▶ **The exercise**: Copy the data below without changes, starting with the line containing "At what coordinates should I click to accomplish: Open the BK" and continuing through the line containing "click(137, 71)".

===== Material =====

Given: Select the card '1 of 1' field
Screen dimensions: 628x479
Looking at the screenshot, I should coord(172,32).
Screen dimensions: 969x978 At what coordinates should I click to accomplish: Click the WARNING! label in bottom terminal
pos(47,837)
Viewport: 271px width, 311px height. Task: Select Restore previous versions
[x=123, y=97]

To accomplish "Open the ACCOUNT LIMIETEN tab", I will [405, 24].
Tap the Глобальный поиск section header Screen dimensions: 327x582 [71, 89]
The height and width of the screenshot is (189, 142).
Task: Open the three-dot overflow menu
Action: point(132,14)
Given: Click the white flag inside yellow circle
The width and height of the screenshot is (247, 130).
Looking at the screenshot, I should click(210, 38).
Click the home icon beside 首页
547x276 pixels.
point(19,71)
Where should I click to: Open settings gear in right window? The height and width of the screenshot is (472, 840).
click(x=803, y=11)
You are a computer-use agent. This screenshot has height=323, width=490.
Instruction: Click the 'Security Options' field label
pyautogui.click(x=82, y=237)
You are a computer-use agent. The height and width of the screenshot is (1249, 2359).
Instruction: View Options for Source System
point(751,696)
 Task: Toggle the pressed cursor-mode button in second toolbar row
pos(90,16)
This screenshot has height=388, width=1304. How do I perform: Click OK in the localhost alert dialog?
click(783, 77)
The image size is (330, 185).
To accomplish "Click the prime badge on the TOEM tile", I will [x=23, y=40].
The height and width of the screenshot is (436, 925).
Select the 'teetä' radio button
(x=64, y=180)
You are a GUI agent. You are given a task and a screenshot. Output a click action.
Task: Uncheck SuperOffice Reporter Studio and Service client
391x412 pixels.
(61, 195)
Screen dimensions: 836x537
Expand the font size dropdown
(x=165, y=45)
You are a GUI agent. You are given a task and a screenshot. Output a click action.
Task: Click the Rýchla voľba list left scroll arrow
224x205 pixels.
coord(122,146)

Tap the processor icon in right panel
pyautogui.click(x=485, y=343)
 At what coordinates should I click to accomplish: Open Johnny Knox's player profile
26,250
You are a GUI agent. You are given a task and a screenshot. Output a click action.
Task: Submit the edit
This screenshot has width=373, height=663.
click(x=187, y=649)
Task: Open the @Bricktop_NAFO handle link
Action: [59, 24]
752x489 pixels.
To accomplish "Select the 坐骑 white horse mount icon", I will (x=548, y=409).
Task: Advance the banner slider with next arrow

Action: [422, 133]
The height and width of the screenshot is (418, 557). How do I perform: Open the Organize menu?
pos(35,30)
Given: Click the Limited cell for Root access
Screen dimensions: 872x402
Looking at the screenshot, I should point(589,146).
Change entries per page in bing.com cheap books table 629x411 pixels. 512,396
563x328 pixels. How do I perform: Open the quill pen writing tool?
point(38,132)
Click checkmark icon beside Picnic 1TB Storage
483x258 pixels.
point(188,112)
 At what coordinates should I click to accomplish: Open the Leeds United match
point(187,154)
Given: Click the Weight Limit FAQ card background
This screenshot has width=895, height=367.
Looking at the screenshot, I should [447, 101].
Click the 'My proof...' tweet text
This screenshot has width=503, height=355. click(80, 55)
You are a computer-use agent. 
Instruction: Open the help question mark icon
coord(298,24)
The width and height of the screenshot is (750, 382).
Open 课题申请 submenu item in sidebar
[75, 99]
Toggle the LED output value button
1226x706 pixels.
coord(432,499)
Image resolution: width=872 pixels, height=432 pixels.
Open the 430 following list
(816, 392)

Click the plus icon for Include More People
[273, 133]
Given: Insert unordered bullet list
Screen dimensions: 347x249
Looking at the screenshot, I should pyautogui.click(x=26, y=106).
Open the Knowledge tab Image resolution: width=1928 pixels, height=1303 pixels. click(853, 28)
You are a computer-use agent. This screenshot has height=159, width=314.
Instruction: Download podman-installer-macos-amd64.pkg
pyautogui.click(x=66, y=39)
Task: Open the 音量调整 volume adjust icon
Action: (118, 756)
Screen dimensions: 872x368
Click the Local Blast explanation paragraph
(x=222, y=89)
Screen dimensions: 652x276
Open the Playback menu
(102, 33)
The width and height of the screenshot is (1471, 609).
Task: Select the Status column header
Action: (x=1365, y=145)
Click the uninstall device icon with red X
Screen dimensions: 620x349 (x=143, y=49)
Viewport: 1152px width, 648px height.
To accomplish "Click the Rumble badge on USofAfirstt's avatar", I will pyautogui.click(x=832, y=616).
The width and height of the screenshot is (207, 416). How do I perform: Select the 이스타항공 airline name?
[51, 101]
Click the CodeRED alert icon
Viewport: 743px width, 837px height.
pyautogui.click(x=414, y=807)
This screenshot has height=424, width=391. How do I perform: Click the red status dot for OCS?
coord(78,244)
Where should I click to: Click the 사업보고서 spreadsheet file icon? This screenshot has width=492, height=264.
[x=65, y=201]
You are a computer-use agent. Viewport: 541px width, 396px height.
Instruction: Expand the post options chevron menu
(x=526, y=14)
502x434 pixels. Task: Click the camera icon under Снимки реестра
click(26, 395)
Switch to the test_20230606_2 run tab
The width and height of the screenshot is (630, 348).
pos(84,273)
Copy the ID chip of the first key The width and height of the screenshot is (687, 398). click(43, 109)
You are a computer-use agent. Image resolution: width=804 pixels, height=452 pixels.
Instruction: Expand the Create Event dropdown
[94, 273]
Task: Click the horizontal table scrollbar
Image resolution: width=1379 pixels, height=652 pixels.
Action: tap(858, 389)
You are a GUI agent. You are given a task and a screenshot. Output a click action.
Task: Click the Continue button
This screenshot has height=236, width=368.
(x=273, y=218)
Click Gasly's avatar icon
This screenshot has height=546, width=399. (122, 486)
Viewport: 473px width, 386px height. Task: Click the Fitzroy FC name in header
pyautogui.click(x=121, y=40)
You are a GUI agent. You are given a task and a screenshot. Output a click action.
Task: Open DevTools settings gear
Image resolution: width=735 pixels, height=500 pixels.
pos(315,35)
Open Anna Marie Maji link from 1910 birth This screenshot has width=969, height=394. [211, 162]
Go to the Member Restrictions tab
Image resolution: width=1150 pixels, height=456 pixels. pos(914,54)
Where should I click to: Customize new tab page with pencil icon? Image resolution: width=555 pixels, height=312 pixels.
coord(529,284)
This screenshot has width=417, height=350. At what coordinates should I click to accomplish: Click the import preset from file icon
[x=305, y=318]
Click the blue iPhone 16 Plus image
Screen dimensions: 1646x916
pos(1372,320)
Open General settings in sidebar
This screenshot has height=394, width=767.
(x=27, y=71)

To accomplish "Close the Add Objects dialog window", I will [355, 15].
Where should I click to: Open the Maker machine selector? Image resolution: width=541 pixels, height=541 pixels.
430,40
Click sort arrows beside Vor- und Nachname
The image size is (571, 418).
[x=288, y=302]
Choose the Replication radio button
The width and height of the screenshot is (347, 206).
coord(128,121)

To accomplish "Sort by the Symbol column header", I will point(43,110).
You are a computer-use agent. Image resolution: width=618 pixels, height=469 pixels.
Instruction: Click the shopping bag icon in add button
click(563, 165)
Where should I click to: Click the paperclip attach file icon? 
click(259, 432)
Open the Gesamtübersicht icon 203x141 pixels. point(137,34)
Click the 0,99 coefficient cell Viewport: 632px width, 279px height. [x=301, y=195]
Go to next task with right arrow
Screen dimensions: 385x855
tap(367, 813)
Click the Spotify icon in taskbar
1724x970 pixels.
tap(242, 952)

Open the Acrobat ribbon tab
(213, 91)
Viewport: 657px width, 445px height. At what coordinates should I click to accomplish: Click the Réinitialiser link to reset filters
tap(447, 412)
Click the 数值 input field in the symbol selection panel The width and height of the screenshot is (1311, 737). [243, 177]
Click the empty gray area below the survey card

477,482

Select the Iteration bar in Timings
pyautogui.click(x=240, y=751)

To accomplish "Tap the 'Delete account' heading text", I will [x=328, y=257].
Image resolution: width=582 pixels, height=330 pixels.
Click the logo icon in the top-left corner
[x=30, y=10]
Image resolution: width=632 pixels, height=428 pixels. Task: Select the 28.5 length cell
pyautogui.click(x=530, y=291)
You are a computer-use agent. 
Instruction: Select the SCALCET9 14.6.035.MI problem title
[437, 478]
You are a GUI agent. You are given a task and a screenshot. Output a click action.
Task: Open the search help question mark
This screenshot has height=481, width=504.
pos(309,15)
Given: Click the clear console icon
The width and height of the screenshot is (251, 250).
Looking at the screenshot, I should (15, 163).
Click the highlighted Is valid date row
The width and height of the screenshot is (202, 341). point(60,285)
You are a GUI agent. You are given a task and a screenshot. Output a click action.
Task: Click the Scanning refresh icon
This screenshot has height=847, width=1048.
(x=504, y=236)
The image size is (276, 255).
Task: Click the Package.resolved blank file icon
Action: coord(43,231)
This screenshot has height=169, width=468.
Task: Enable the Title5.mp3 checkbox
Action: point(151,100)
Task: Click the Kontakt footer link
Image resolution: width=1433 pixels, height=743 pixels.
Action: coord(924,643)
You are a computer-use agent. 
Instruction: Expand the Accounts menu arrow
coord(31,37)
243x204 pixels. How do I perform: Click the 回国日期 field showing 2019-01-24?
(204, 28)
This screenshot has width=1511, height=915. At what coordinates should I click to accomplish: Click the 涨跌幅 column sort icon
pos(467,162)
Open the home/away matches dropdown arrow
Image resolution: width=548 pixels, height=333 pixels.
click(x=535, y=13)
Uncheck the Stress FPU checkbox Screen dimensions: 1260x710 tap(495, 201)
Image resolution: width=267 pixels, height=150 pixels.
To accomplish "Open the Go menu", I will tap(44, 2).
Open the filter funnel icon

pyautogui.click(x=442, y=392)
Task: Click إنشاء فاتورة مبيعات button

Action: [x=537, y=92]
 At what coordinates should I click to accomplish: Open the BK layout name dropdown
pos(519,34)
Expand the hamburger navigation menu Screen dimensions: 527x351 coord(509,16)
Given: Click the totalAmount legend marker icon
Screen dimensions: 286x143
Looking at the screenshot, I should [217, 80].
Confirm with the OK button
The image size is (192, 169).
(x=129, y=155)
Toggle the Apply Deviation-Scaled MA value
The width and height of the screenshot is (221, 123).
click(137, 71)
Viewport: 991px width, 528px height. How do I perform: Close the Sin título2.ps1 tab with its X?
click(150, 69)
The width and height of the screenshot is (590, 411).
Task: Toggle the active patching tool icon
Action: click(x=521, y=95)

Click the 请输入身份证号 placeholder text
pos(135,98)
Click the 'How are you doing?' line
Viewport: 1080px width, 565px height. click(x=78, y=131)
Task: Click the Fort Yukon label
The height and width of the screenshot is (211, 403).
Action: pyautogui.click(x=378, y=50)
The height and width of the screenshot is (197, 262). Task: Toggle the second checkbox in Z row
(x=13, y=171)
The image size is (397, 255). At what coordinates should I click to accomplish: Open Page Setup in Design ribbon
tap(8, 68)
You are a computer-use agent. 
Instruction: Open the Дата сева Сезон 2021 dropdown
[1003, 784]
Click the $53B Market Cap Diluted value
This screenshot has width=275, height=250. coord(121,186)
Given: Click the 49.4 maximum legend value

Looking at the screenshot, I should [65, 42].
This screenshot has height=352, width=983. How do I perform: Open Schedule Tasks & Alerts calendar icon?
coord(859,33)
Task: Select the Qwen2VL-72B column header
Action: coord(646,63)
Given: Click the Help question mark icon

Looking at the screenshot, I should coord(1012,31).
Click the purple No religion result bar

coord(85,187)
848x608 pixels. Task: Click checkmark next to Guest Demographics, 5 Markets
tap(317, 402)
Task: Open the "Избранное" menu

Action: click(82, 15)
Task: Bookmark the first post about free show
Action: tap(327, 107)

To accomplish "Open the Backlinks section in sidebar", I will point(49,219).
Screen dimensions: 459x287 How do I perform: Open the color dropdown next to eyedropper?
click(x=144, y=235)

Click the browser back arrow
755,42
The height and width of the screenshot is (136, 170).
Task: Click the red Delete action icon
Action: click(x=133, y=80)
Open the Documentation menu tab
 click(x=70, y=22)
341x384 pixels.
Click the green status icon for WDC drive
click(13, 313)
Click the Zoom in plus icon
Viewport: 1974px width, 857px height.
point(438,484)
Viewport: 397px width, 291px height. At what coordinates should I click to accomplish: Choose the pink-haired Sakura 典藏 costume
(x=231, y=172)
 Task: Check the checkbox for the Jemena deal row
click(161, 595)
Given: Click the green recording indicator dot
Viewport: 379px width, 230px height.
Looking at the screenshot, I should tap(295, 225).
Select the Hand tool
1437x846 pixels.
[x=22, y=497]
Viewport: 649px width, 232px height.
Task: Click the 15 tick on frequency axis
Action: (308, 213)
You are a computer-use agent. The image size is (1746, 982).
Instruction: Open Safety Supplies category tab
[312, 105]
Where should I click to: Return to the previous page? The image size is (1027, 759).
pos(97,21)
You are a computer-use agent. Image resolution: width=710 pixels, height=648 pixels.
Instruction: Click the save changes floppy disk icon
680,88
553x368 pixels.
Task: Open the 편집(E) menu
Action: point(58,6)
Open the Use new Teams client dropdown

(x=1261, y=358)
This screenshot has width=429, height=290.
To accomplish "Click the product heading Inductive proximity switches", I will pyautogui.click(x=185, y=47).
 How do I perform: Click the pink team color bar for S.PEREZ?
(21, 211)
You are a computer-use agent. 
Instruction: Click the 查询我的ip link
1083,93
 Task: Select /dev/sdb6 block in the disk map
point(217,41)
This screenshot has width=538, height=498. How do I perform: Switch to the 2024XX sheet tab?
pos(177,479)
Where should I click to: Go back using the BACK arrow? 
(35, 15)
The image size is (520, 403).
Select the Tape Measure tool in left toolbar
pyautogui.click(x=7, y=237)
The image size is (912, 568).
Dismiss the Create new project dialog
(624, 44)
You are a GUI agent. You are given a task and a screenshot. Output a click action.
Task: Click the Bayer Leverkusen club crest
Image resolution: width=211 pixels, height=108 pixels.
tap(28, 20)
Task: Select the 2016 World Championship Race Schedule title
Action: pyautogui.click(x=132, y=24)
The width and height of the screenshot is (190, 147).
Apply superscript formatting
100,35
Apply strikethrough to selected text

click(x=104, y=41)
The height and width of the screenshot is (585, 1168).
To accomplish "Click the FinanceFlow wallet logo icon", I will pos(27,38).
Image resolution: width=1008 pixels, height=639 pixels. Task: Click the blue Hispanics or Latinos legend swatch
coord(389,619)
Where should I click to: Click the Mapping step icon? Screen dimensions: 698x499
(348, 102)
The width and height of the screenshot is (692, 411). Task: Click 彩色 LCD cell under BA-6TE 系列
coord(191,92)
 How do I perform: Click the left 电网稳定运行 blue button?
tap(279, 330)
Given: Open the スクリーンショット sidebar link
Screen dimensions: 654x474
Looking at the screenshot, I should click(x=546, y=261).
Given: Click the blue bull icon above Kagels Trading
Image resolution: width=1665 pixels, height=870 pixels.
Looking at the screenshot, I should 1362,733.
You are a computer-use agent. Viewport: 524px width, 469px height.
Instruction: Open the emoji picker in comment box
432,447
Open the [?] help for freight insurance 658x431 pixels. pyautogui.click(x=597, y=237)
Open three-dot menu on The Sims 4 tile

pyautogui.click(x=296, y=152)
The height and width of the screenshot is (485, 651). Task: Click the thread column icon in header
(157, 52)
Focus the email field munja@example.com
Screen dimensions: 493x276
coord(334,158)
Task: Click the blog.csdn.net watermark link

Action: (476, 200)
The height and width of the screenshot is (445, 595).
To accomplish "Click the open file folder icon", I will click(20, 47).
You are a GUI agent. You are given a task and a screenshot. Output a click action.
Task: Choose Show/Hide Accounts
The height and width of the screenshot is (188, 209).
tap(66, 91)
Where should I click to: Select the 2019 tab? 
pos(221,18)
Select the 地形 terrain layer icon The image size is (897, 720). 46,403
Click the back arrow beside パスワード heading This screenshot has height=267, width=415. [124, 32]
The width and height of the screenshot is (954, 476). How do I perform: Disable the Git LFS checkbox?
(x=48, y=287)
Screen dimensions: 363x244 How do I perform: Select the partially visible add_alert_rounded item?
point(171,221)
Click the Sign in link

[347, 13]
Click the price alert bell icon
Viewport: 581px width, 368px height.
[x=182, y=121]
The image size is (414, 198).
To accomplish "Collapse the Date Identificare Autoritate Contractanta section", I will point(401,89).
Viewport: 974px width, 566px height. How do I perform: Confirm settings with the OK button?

=====

▶ **Result**:
 At what coordinates should I click to accomplish: Open the BK layout name dropdown
pos(519,34)
Expand the hamburger navigation menu Screen dimensions: 527x351 coord(509,16)
Given: Click the totalAmount legend marker icon
Screen dimensions: 286x143
Looking at the screenshot, I should [217, 80].
Confirm with the OK button
The image size is (192, 169).
(x=129, y=155)
Toggle the Apply Deviation-Scaled MA value
The width and height of the screenshot is (221, 123).
click(137, 71)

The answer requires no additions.